Other possibilities from reading the tc-netem docs:

And from a glance at the thesaurus:

The latest commit went with behavior(s).

Does that read right to you, or should I try a different framing?

aphyr commented 1 year ago

Yeah, behavior works for me! This looks good, let's go ahead and merge!

Sorry it's taken a while to review code--this week has been absolutely brutal on my schedule. Thanks for bearing with me. :-)

Oh, and if you want, https://gist.github.com/aphyr/6d40e0febf25d12653b0abb868b6bf9e shows how to generate netem commands that don't break Jepsen's own connection to the node, which means we don't accidentally lock ourselves out of the cluster. :-)
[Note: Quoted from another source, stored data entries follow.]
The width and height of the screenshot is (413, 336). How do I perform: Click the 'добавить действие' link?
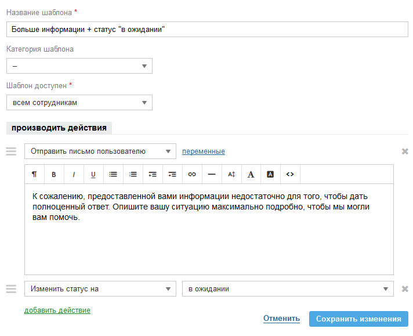[57, 310]
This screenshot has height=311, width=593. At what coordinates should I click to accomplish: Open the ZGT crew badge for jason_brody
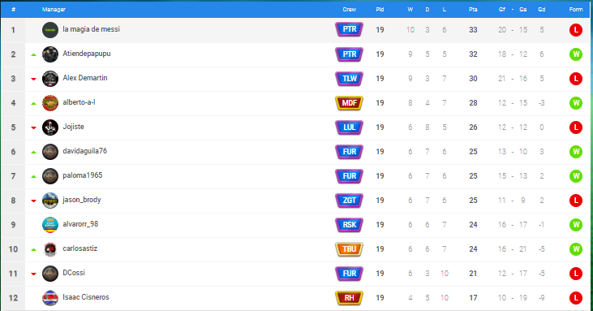point(349,201)
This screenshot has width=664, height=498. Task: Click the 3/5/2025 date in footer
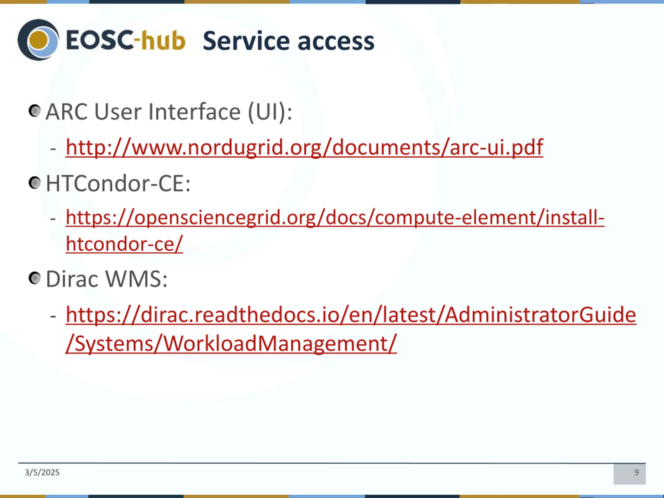click(x=42, y=472)
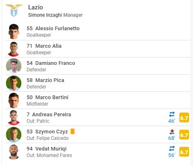Open Damiano Franco's player photo
This screenshot has width=193, height=166.
click(13, 66)
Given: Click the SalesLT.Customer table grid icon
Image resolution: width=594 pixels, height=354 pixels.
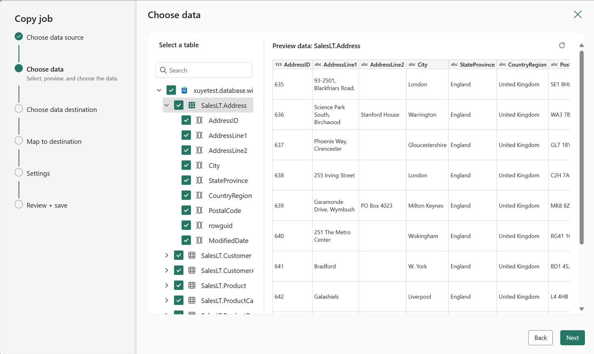Looking at the screenshot, I should tap(192, 255).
nurturenature commented 1 year ago

Thanks for merging!

I always feel like I'm getting something for free using the nemesis.combined packages.

re net-flaky-nemesis.clj and

which means we don't accidentally lock ourselves out of the cluster. :-)

Wow! I almost put in a mention that if your test crashes, you break-out, etc, that the db node can be hard to manage and it may be easier/necessary to restart the container.

I'll look at making Net/shape! not shape src/dest control node traffic. Jepsen takes care to not affect the control node's abilities and the packet-nemesis should too.